Think you’re ready to automate your client reports?

group of people talking about chart paper

Technology has been recognised as a vital enabler within the client reporting process, but are you really ready for automation, writes Marc Dukes, Client Services Director at investment reporting specialist Factbook.

As investment managers scale, their businesses become more complex and their clients more diverse, the need to speed up the production and delivery of client reports becomes a critical step.

It may sound over-simplistic, perhaps even trite, but investment managers must be clear about why they want to automate and have defined the outcomes they are seeking. Its that principle of S.M.A.R.T again – be clear and simple with your objectives, make sure they are measurable.

Here are some important questions to consider before you take the plunge and automate your client reporting.

  1. How well do you know the data you’re relying on?

Regardless of the nature of the reports you’re looking to automate, one simple fact holds true:  it’s all about the data. Always. To populate your reports, you need to have reliable content sources. In order to automate the production of your reports you need to have comprehensive data sources which are available in machine readable formats and which are consistently presented. It’s also important not to simply try and shoehorn your existing data sources into your new automated process.

A key reason for automating your production process is risk reduction. Ideally you want to feed your reporting process with data that has been sourced as far upstream as possible.

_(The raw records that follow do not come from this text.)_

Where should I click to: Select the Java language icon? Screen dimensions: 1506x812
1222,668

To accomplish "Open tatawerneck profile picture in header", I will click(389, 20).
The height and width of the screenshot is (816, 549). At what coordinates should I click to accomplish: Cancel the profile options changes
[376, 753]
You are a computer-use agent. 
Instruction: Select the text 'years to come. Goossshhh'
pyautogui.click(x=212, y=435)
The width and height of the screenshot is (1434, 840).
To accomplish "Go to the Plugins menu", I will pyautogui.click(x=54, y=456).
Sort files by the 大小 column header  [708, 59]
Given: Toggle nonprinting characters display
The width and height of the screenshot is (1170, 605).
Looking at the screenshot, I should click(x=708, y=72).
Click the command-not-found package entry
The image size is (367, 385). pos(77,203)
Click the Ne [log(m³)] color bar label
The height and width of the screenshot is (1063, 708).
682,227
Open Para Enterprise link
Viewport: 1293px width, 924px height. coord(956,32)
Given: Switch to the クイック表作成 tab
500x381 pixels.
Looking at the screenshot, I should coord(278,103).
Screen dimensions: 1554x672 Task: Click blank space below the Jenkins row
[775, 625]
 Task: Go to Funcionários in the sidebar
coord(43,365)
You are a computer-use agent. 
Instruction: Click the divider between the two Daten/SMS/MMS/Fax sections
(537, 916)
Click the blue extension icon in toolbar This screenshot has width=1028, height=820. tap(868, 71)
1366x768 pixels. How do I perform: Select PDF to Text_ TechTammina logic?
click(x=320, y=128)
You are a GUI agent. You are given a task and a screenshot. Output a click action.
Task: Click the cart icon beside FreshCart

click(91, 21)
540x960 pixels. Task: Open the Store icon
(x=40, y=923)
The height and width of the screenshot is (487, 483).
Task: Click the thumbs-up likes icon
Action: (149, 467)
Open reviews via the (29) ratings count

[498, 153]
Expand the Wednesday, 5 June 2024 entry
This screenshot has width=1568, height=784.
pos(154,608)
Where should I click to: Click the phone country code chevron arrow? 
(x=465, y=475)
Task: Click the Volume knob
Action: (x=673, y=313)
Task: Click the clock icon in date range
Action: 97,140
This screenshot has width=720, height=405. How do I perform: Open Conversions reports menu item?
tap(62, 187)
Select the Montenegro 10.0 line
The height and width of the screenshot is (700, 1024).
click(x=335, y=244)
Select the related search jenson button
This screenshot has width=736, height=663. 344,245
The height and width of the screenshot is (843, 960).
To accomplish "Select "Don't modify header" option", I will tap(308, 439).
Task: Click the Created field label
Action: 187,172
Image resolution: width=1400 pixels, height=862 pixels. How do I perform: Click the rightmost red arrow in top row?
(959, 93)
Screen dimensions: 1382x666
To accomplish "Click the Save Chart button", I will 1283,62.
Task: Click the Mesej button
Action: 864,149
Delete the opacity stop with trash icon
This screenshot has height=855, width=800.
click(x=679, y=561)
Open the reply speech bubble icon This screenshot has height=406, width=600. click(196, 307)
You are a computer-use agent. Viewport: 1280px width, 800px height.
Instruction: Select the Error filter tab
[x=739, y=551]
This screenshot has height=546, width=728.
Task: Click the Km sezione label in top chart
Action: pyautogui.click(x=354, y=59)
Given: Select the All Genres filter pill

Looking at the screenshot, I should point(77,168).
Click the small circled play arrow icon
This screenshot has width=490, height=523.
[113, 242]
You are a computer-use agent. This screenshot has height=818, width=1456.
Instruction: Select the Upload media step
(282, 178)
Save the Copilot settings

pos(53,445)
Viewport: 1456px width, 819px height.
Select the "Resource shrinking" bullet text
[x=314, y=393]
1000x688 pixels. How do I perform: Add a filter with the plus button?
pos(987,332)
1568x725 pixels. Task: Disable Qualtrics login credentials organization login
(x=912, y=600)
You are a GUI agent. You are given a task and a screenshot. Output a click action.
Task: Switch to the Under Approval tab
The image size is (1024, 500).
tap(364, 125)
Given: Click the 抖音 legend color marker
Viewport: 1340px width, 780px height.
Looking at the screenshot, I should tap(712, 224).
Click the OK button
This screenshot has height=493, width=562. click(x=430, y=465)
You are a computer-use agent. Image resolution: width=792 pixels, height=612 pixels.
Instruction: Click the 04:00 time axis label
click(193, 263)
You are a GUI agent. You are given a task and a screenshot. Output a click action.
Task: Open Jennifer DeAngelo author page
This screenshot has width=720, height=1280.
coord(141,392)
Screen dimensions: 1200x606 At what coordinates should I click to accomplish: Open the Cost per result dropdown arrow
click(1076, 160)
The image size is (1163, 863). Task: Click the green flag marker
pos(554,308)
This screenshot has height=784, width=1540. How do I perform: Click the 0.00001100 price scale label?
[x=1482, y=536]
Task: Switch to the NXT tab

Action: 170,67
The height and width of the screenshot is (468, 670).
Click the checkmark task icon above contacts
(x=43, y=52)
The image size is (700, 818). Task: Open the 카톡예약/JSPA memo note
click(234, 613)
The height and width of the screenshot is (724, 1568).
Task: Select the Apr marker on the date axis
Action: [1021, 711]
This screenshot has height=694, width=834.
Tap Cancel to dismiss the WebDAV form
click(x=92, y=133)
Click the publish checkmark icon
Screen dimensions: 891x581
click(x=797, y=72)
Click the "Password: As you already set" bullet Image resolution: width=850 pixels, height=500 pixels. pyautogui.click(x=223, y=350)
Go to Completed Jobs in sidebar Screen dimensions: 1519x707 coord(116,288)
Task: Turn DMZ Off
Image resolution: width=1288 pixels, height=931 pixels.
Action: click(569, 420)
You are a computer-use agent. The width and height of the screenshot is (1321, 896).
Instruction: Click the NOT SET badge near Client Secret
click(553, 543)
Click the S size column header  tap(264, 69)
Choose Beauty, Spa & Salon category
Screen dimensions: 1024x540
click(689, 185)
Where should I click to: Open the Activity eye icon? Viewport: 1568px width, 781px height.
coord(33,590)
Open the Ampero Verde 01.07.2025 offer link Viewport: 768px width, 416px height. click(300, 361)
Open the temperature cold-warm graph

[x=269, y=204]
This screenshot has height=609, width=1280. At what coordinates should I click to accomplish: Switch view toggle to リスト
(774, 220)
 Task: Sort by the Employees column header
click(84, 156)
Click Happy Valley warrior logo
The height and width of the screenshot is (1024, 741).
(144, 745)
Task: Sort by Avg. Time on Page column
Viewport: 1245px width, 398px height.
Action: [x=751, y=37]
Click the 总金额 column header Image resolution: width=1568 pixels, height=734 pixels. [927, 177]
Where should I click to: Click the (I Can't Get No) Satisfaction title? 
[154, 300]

That way it passes through as few hands and secondary processes as possible, thereby increasing the consistency of presentation and reducing the risks to which manual handling and repeated reprocessing give rise.

Rather than relying on some old spreadsheet, ask yourself where the data originates and whether that source can feed your automated process directly. The net effect will be reduced opportunities for data inconsistency or error and mitigated process risk.

  1. Have you really thought about the design of your reports?

You’re about to embark upon an automation project. As part of this process, templates will need to be created that can support the rendering of every report variant required. This will have a number of significant impacts.

Firstly, the more report templates that need to be created, the longer the implementation will take and the more it will cost. Now is the perfect time to consider rationalising the variation between similar reports in order to aid the implementation process and ensure that your final outputs are as consistent in look and feel as possible. Besides, it is likely that your range of reports have evolved and diverged over time. Ask yourself whether that divergence is desirable or even necessary.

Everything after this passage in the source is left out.